Eventually, Curtis hopes to build enough trust with the tribal people to improve the physical and emotional health of entire families. The first bite of the elephant this summer, however, likely will involve physical work such as clearing garbage and painting projects in the hills and delivering necessary supplies to the city. More needs assessments also will make up the research components of the trips, Curtis said.

She’s targeting eight to 10 students from any discipline for this summer’s trip. Although the SUNY Chancellor’s Award for Internationalization offers funding for just one year, the India program will become a regular offering through SUNY Cortland’s International Programs Office.

“I realized I needed to bring more students back, not just because it would be life changing for them, but because watching the children interact with Nicole gave me a whole level of information I couldn’t get any other way,” Curtis said.

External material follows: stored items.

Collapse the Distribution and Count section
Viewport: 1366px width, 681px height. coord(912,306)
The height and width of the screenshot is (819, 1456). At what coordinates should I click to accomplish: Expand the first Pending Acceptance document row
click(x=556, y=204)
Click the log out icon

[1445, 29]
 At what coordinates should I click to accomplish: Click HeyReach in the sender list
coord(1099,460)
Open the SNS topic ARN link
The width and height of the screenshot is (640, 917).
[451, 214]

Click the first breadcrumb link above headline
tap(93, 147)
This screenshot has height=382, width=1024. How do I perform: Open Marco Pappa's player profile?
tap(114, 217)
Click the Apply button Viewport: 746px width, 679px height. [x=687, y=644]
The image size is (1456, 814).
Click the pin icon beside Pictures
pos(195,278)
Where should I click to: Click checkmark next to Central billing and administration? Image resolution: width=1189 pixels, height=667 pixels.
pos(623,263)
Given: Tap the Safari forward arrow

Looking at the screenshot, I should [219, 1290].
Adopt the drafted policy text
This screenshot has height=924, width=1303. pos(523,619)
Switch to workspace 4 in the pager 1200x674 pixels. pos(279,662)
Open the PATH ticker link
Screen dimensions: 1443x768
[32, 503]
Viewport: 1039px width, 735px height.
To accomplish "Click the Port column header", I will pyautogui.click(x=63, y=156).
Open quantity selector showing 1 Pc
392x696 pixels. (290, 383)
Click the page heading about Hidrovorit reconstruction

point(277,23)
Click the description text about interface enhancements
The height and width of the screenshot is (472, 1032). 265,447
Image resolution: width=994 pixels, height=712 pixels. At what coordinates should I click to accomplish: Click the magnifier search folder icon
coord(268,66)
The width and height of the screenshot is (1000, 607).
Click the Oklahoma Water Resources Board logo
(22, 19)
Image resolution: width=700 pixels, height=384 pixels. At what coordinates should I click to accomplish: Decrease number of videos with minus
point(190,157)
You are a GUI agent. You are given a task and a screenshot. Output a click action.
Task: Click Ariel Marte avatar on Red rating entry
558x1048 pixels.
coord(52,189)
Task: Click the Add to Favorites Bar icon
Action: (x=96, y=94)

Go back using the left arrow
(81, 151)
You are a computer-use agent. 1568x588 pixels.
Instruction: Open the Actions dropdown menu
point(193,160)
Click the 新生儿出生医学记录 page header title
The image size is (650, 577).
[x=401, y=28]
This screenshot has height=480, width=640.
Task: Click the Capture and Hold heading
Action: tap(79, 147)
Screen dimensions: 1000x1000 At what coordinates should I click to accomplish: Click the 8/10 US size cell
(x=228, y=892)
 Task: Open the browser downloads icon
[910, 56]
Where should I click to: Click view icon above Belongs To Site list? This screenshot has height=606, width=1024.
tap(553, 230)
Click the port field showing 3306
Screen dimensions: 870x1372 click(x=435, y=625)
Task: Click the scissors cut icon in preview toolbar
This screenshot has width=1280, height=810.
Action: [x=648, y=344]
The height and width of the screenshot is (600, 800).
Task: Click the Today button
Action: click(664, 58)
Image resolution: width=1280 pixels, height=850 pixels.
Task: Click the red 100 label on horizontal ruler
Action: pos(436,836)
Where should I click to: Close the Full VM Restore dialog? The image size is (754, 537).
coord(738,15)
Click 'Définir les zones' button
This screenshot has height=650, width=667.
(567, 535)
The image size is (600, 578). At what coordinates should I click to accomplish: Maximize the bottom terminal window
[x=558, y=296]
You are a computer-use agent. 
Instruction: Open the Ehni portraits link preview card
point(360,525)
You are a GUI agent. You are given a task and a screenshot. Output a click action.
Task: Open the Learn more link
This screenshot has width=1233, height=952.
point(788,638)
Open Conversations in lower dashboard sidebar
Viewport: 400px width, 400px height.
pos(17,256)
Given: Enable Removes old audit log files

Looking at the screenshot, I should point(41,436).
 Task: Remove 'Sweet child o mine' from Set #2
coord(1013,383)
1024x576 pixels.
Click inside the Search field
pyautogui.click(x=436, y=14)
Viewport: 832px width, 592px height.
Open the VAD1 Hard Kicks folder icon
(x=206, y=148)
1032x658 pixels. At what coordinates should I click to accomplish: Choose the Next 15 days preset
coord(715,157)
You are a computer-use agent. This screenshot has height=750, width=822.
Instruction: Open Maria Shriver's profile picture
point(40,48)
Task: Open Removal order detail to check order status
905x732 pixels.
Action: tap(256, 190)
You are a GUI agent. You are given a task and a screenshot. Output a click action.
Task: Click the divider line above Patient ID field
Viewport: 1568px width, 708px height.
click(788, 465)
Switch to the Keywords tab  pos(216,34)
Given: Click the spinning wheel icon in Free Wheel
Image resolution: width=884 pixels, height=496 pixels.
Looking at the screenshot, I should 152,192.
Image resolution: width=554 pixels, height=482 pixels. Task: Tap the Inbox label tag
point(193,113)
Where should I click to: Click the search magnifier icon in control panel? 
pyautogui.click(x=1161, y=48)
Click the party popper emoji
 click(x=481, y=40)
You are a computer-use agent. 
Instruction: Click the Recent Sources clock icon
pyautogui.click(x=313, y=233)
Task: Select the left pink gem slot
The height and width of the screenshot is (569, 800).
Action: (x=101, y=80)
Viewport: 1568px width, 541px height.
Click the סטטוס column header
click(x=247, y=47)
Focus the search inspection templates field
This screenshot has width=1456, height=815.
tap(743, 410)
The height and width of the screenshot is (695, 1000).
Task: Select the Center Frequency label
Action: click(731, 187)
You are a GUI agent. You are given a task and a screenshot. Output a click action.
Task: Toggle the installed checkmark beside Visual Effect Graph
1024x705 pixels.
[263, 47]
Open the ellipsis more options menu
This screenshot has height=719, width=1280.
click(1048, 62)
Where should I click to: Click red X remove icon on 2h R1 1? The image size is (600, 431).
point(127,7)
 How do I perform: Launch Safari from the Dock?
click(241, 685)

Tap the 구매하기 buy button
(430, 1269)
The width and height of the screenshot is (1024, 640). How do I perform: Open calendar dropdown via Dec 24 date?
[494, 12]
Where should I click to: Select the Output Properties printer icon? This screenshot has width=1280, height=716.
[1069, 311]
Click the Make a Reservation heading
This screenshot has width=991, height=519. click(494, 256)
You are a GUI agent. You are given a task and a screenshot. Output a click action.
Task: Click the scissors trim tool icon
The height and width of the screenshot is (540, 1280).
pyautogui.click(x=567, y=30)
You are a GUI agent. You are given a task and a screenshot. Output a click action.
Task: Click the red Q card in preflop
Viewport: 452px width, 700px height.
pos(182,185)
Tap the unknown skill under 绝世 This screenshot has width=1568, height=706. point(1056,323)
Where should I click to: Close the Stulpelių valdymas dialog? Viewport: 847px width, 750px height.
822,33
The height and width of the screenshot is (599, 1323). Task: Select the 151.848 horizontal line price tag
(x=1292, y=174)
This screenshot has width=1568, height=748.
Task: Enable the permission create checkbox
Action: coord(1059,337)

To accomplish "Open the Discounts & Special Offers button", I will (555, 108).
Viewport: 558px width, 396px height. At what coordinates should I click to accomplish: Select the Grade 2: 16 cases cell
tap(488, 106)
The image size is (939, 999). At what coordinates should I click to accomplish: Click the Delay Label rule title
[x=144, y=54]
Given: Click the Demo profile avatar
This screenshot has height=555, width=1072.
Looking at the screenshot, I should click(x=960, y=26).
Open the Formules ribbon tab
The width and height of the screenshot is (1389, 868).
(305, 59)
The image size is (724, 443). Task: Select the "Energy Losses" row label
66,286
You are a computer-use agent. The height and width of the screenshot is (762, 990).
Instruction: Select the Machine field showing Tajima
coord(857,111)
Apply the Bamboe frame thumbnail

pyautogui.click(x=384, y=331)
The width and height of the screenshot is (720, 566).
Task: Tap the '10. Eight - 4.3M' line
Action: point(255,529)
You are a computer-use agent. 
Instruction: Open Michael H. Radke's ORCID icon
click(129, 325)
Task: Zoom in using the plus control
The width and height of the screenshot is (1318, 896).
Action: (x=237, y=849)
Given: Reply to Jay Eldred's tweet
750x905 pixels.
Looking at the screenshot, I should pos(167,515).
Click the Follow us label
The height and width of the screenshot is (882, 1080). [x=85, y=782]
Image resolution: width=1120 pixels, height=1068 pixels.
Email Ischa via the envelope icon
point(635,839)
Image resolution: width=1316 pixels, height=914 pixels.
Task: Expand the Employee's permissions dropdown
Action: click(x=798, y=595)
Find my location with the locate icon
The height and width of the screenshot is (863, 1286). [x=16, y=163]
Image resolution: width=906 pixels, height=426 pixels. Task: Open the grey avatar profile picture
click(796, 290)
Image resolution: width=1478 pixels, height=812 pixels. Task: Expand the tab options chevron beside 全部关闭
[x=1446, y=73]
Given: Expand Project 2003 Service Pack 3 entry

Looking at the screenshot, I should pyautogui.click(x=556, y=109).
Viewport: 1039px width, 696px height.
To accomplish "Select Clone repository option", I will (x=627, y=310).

In Kodaikanal, the tribal children referred to Miller as “sister” and Curtis as “auntie.” And in Mangalore, they embraced the SUNY Cortland researchers in the same way. Curtis recalled a simple game that Miller played with the city orphans, where she would say an English word and they would point to the object. When she said “shoe,” for instance, they would point to their feet.

When she said “family,” a young boy reached his arms as wide as he could and wrapped them around several other children.

“That was very powerful,” Curtis said. “I knew at that moment, ‘There are some things we can help with, and these kids are going to be OK.’

“And hopefully each summer, we’ll be able to take another bite out of the elephant.”